Capacitor Vs. Resistor

There are three basic components found in electronic circuits, capacitor, resistor, and inductor. These individual components play an important role in how an electronic circuit behaves, with each connected by conductive wires through which electric current can flow. These components are generally classified into two classes as active and passive components. Components capable of controlling current by means of another electrical signal are called active components, whereas passive components are the ones that respond to the flow of current and either dissipate or store energy. Active components require some sort of external power source to be triggered. Resistors and capacitors are passive components, whereas transistors are classified as active components of an electronic circuit. This article helps you better understand the two basic electronic components in detail and the difference between the two.

What is Resistor?

Resistors are fundamental components in electrical and electronic circuits used to control voltage and current values in circuits. They are basically energy-consuming elements that limit the flow of current to have the right amount of current and voltage that you want precisely in your circuits. A resistor is used where more current is required to be impeded so that the desired amount of current is achieved without any resistance. They are passive two-terminal components that implement resistance to reduce the flow of current to a safe value. They convert electrical energy into heat, which is then dissipated into the air. Resistors are generally classified into two types: fixed and variable. Resistance is measured in “Ohm”.

 

What is Capacitor?

Capacitors are created out of two metal plates with an insulator between them. It’s one of the fundamental passive components used in electrical circuits and what makes them so special is their ability to store energy. They store potential energy in an electric field and give it back to the circuit when required. Each capacitor is built to have a specific amount of capacitance, which specifies how much electric charge it can store. Capacitance is measured in “Farads” and is abbreviated as “F”. The purpose of a capacitor is to resist sudden changes in voltage by supplying energy to a circuit.

 

Difference between Capacitor and Resistor

  1. Basics of Capacitor and Resistor:

Capacitor and resistor are the two most common basic components used in electronic circuits with each can be described in terms of the relationship between the current flow and the voltage across the component. Both are energy storage components, but they differ in the way they store energy. A resistor is an electronic component used to resist the flow of current in a circuit. It’s more like a friction which restricts energy. A capacitor, on the other hand, is an electronic component used to store electrical charge. It generally opposes changes in current in electrical and electronic circuits.

  1. Working of Capacitor and Resistor:

A resistor is a passive two-terminal electrical component that implements controlled amounts of resistance into electrical circuits meaning it restricts the amount of current flowing through a device. It doesn’t do anything actively to any electronic circuit; in fact, it’s simply hooked into a circuit to have the currents and voltages that you want precisely in your circuit. A capacitor, on the other hand, stores potential energy in an electric field and gives it back to the circuit when required. Simply put, it charges and discharges the electric charge stored in the circuit.

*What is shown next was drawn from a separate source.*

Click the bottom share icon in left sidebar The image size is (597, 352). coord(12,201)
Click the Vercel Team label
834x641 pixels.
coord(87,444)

  1. Function of Capacitor and Resistor:

A resistor is a little resistance package which controls the flow of current to other components in an electrical circuit. It’s not only used to amplify signals but to limit the flow of current, adjust signal levels, terminate transmission lines, etc. It limits the current flow to a safe value. A capacitor consists of two or more parallel conductor plates with an insulator between them. The function of a capacitor is to keep the positive and negative charges separated from each other. The effect of a capacitor is known as capacitance.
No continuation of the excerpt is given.